■ Quoted passage:
Why You Must Always Attempt Project Recovery Before Termination

By Richard Kerr on

Why You Must Always Attempt Project Recovery Before TerminationIn preparation for my speech at the “What to do When IT Goes Wrong” conference next week, I have been casting my mind back to memorable IT projects I have worked on in the past.

One thing is for sure – with over 75% of UK businesses having gone through legal disputes over IT contracts in the last four years, teething problems are practically expected.

And once a relationship has gone sour, the overwhelming priority is almost always felt to be termination. However, in my opinion, termination is rarely the best solution – it certainly shouldn’t be the first solution.

In this article, I want to discuss a project of note that I was engaged in recently, and what it can teach us about project termination (and recovery).

When an IT Project Goes Wrong

More often than not, Best Practice Group are employed at a stage of crisis.

Most organisations are reticent to engage in professional advice at the inception stage, but are left with little choice when the contracted service is falling apart around them.

■ Stated goal: Transcribe the article on IT project recovery from "By Richard Kerr" up to and including "in the past.".

Data extracted from a collection
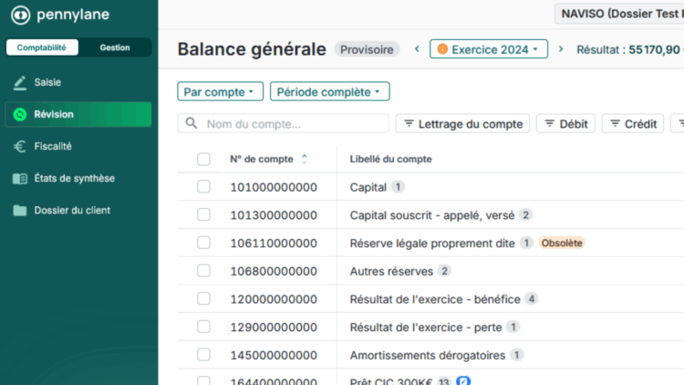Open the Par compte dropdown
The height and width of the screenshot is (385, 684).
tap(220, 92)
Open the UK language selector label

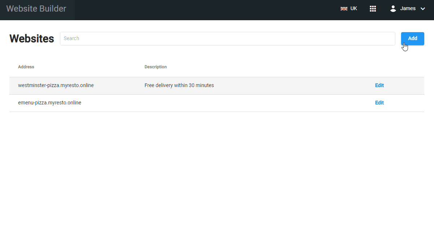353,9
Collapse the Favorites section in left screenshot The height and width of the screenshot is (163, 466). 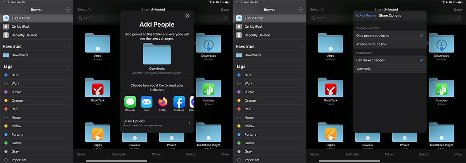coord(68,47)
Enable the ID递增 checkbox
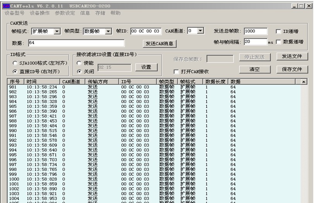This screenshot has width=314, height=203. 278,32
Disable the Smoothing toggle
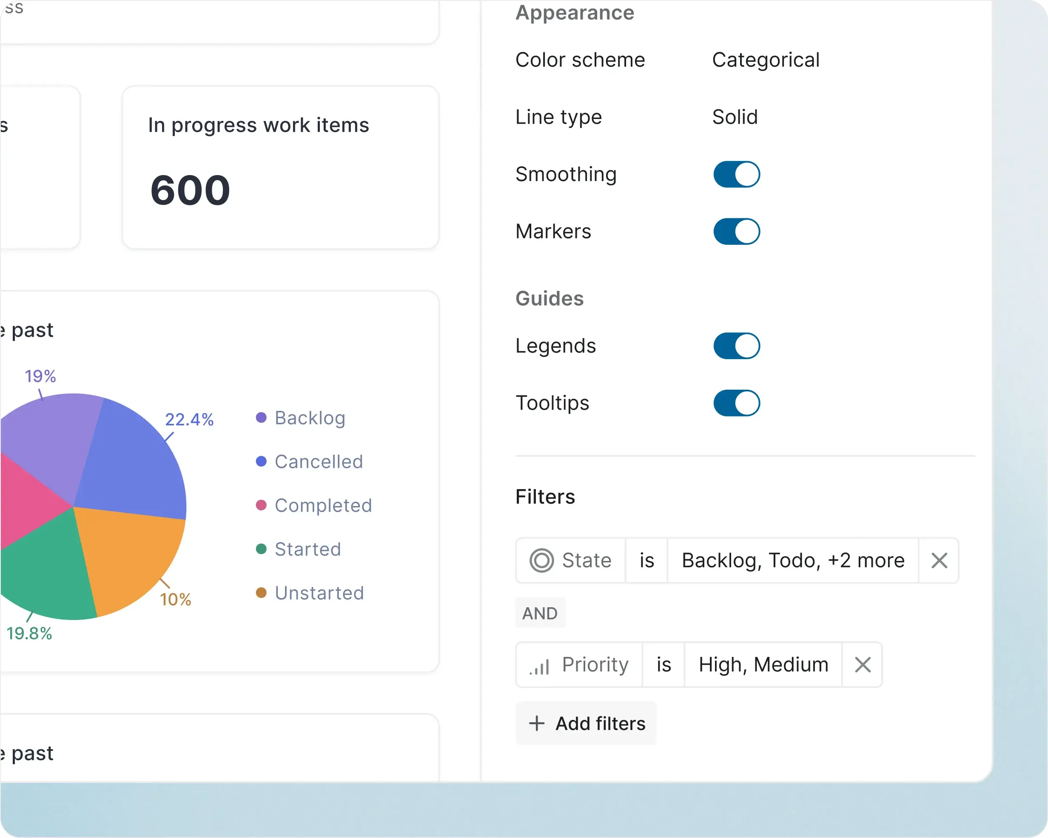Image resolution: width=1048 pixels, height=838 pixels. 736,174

■ Result of the task:
By Richard Kerr on

Why You Must Always Attempt Project Recovery Before TerminationIn preparation for my speech at the “What to do When IT Goes Wrong” conference next week, I have been casting my mind back to memorable IT projects I have worked on in the past.